╭─ DATA SHOWN
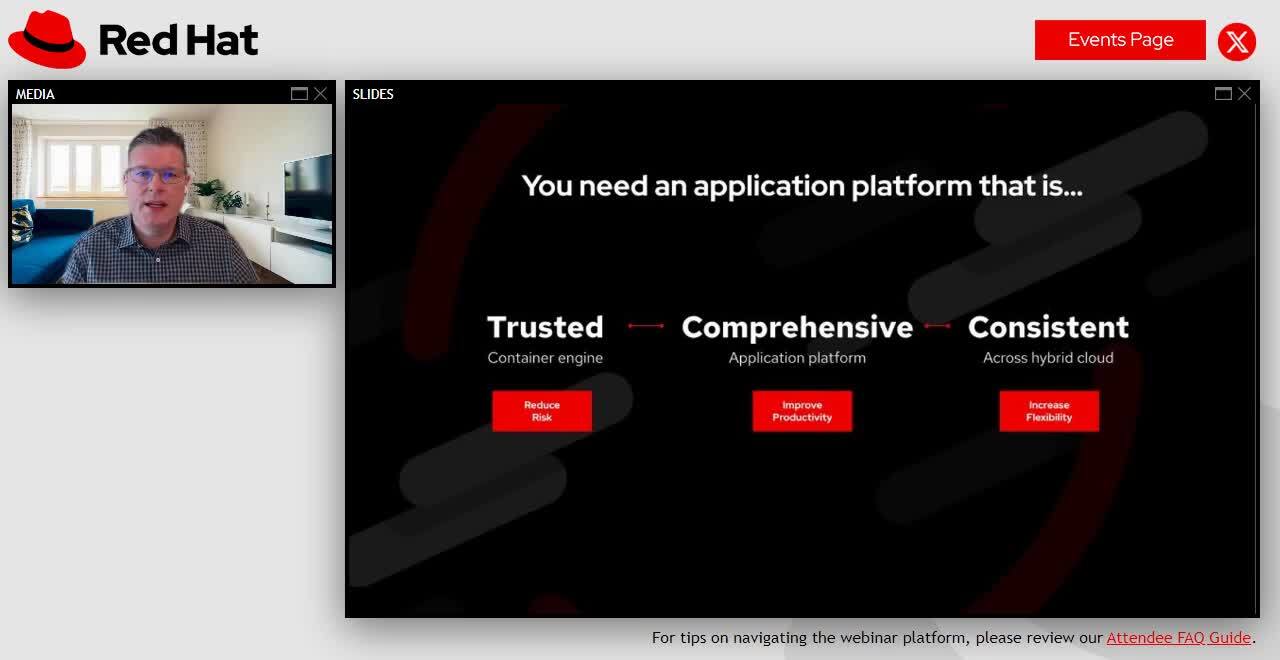The width and height of the screenshot is (1280, 660).
Task: Click the Comprehensive heading on the slide
Action: pos(797,327)
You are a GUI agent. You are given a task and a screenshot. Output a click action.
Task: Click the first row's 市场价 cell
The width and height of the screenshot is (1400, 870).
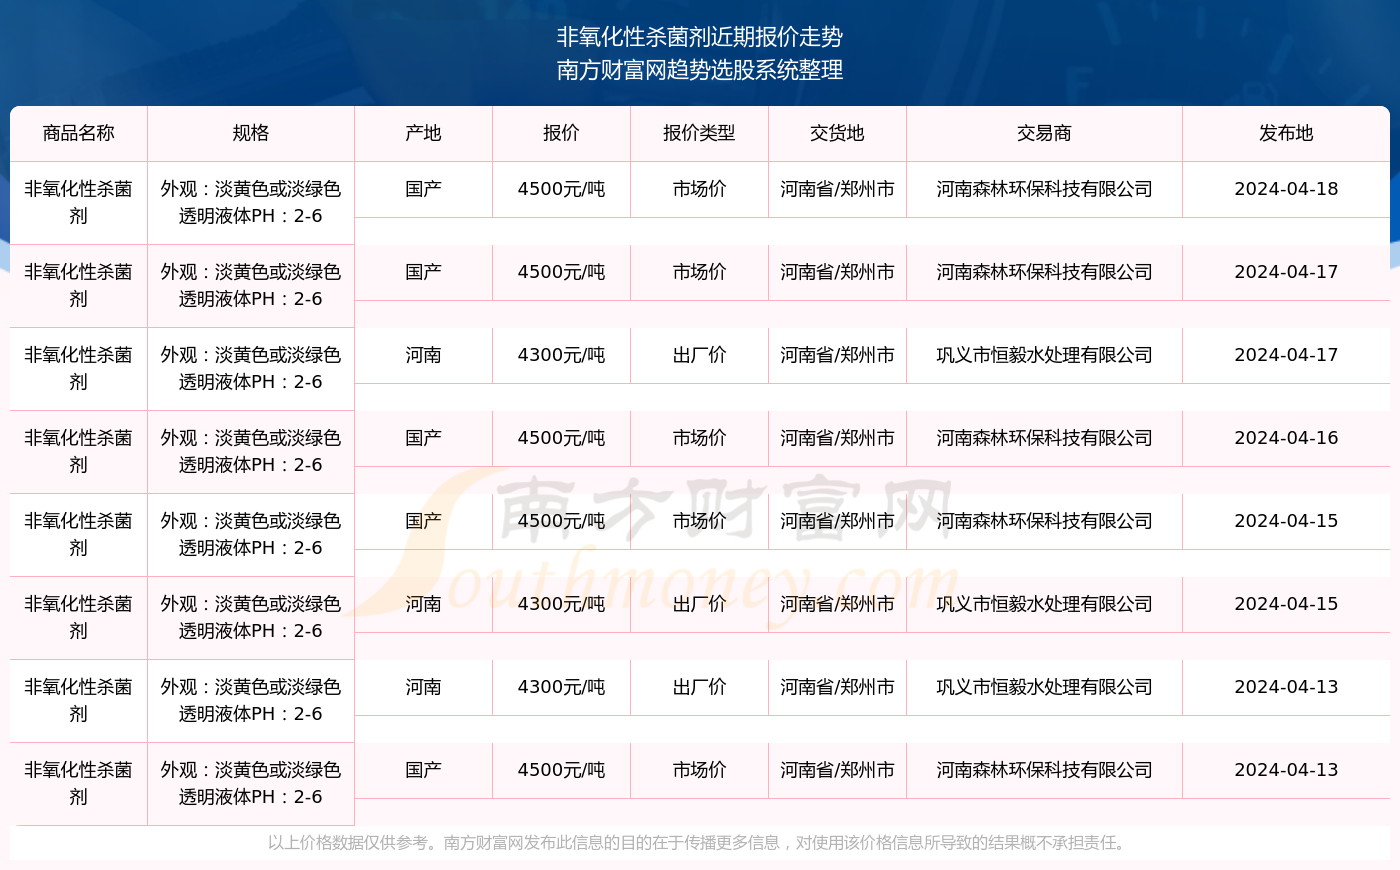(699, 189)
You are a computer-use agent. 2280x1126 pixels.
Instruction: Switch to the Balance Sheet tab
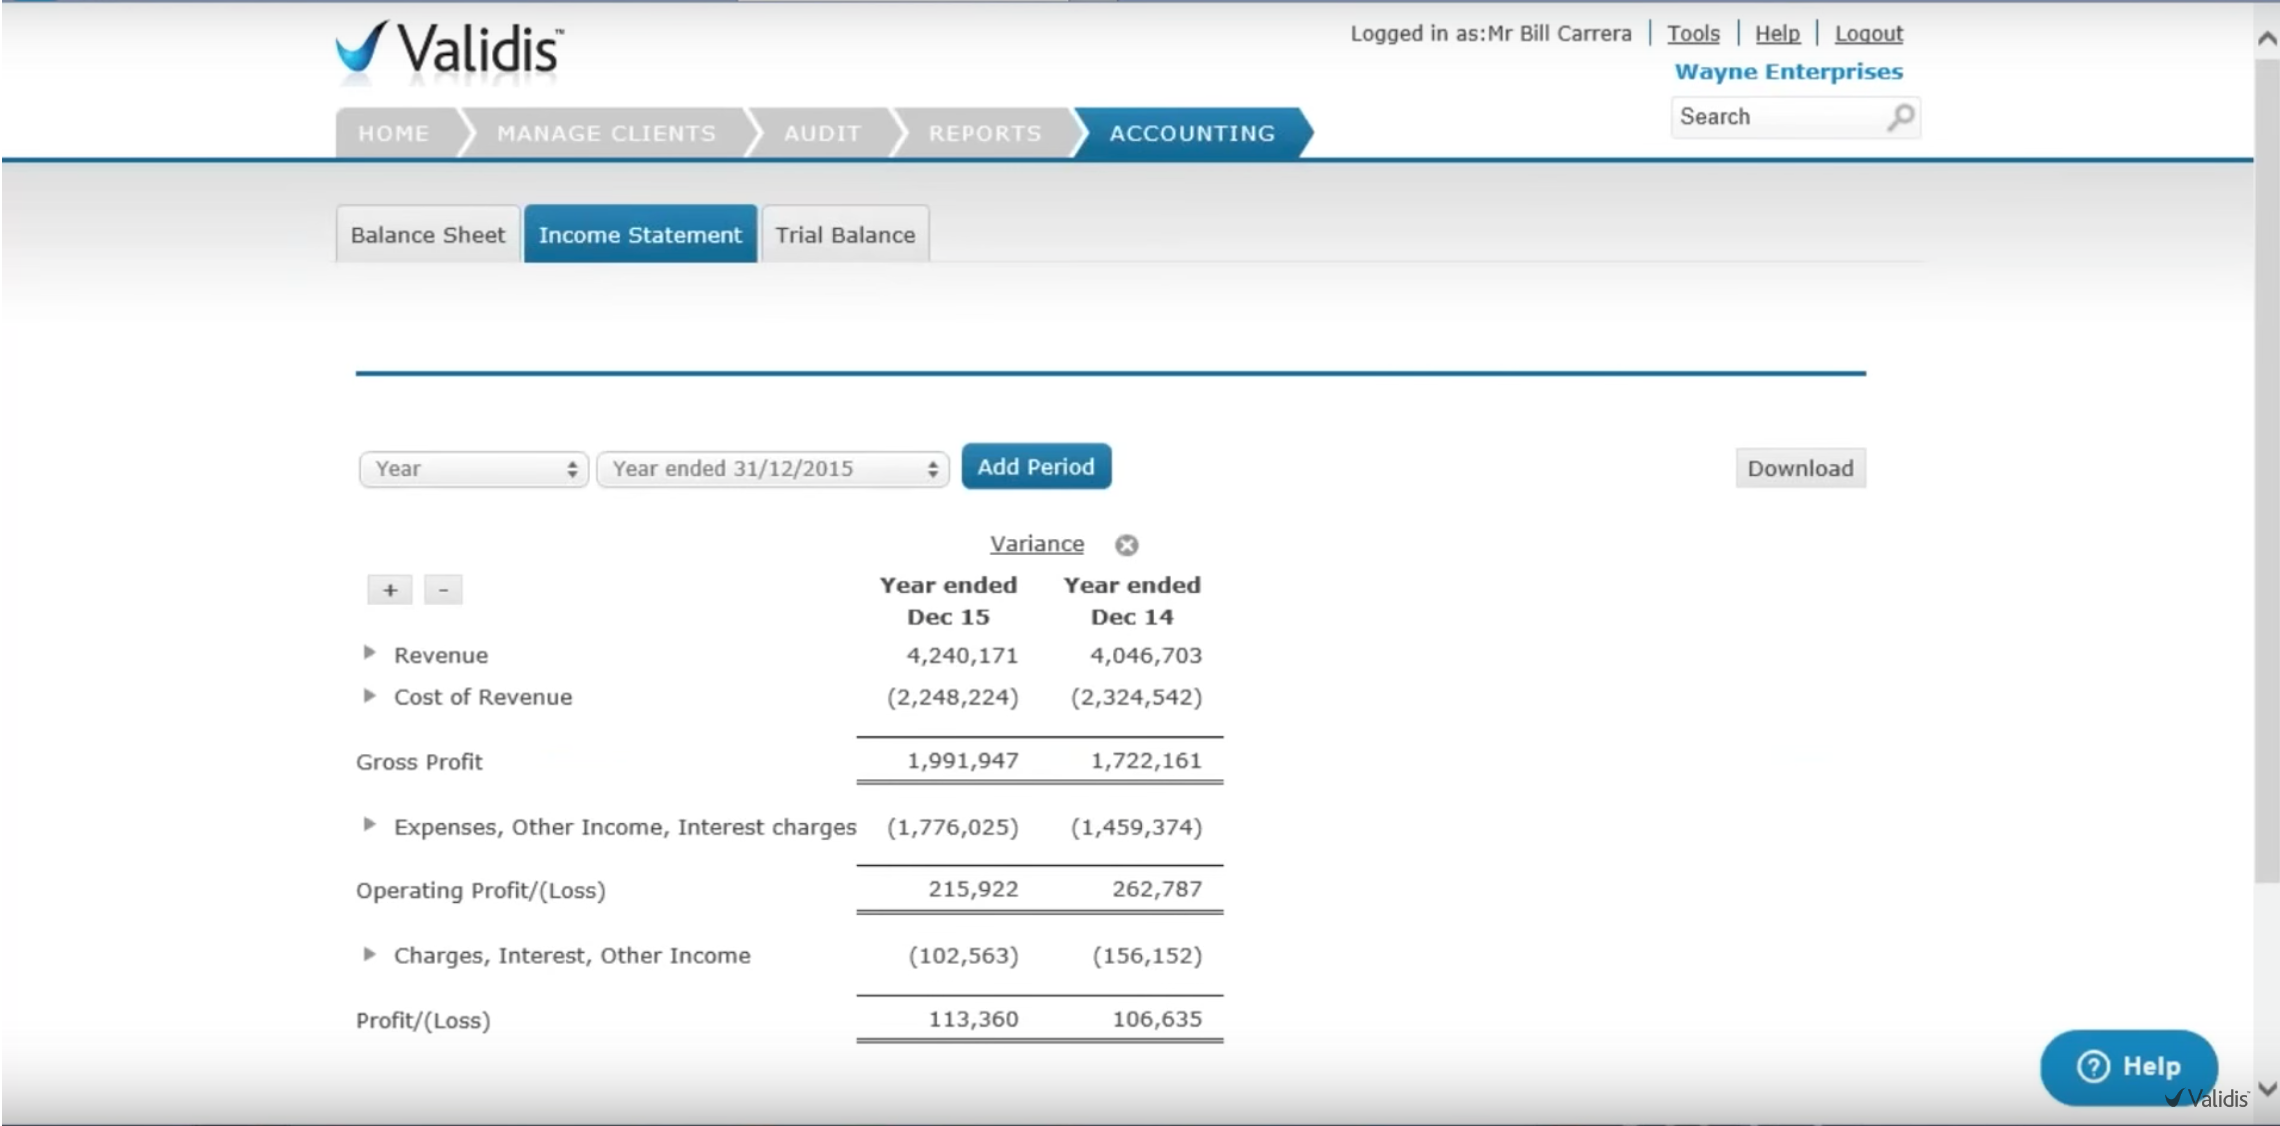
╰─
▸ **DESCRIPTION OF THE TASK**:
Reproduce each of the records above word for word, leaving out the pictures.

▸ **EXERCISE ANSWER**:
The width and height of the screenshot is (1280, 660).
Task: Click the Comprehensive heading on the slide
Action: pos(797,327)
You are a GUI agent. You are given a task and a screenshot. Output a click action.
Task: Click the first row's 市场价 cell
The width and height of the screenshot is (1400, 870).
(699, 189)
You are a computer-use agent. 2280x1126 pixels.
Instruction: Switch to the Balance Sheet tab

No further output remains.